+++ Passage

Another similarity in the placing of Southwark and Tadcaster in the Roman and mediaeval setting is that they were both on the approaches to bridges of strategic and commercial importance. Though the Tadcaster Brewery lies on the highway well away from the bridge and has very rarely resorted to water transport. the town owes much of its importance, as did old Southwark, to the crossing of the river - the Wharfe - first by a Roman ford, later by a bridge which was of strategic significance for instance at the time of the Civil War when the Battle of Marston Moor was fought nearby.
The old Roman road has of course continued as a great turnpike highway and it was natural that successions of inns and resting houses should have been built along its route. Five inn-keepers are recorded as being in business in Tadcaster in 1378. The place was also a post town with a post office registered in the time of Charles I for regular communication between London and York. There is plenty of evidence too that the carriage of mail, treasure and wealthy personages led to the highway being a target for robbery with violence. When the sum of 2050 marks was conveyed from London to York in 1319, a journey taking ten days, the guard from London to Huntingdon was eight horsemen, but on reaching the neighbourhood of Tadcaster this was increased to eleven horsemen and twelve able archers on foot, all armed and equipped with tipped arrows. It was Robin Hood country.
By the eighteenth century Tadcaster was enjoying great prosperity as a post town. In the hey-day of coaching some fifty stage coaches passed through and more than thirty of them changed horses in the town daily. These were augmented by great numbers of post-chaises and private vehicles of all kinds.
Very active in the coaching business were Messrs Backhouse and Hartley, partners in the small brewery which eventually came into the hands of John Smith. Together they horsed the York and Liverpool mail coach, and the York and Liverpool “Highflyer". On alternate days they horsed the "Alexander”, another Li\erpool coach providing a team for the fifteen mile journey from Tadcaster to Leeds, the same team bringing back the return coach the same night. In 1777 Backhouse took over Tadcaster's leading coaching inn, the White Horse, where four of the eight London stage coaches, four in each direction, were horsed daily. On his own account Hartley was originally postmaster at Tadcaster in the days before the mails were carried by coach. In 1786 when the change took place he and his son set up a posting establishment to horse the Royal Mails between Tadcaster and York. He seems to have been a diversifier for he also had a share in Deacon Harrison & Co., who operated heavy baggage-wagons - “slow-coaches” - and he is recorded as horsing the well-known Leeds and Scarborough coach, the "Prince Blucher".

++++++
+++ Data provided

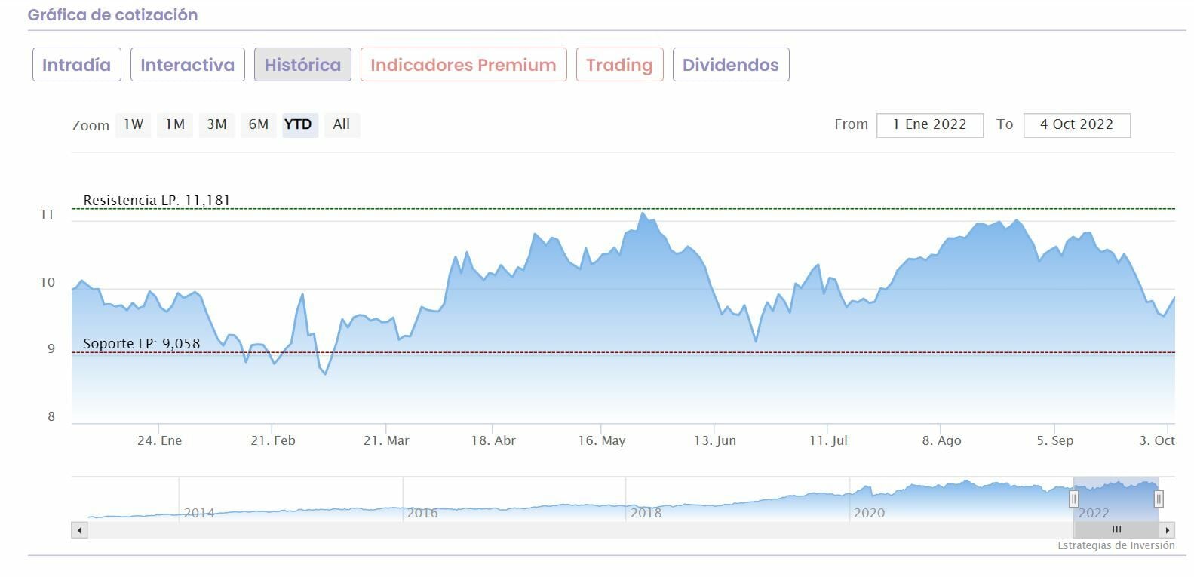This screenshot has height=577, width=1194.
Task: Choose the 6M zoom range
Action: point(258,124)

++++++

▶ _What to work on_
a – Reproduce the Tadcaster passage from "By the eighteenth" to "of all kinds.".
b – List every year written as a four-digit number in the Tadcaster passage, in the order in which they appear.
c – Extend the Tadcaster passage with the next part, picking up after its final sentence.
The listing has no connection to the Tadcaster passage.

▶ _Expected outputs_
a –
By the eighteenth century Tadcaster was enjoying great prosperity as a post town. In the hey-day of coaching some fifty stage coaches passed through and more than thirty of them changed horses in the town daily. These were augmented by great numbers of post-chaises and private vehicles of all kinds.

b – 1378, 1319, 1777, 1786

c –
But the one asset of lasting value which these shrewd men of business created was their brewery. The Industrial Revolution swept across the north of England and brought in its wake the railroads which dramatically swept away the valuable coaching traffic from the old Roman road. The coaching inns of Tadcaster had been closing their doors for some years when the railway reached the town in 1847 and Tadcaster had begun to have the appearance of a ghost town. The brewery however remained. The partners did not live to see the building of the railway station and by that time the business had passed into the hands of Jane Hartley and it was from her representatives that John Smith acquired it in 1847.
Smith was only 24 years old when he took on the somewhat daunting task of nursing a run-down brewery in a depressed town to meet the demands of a changing world. The measure of his success was that, at the time of his death in 1879, he and his partners were planning the building of a new brewery at a cost of £130,000 which opened and flourished a few years after his death.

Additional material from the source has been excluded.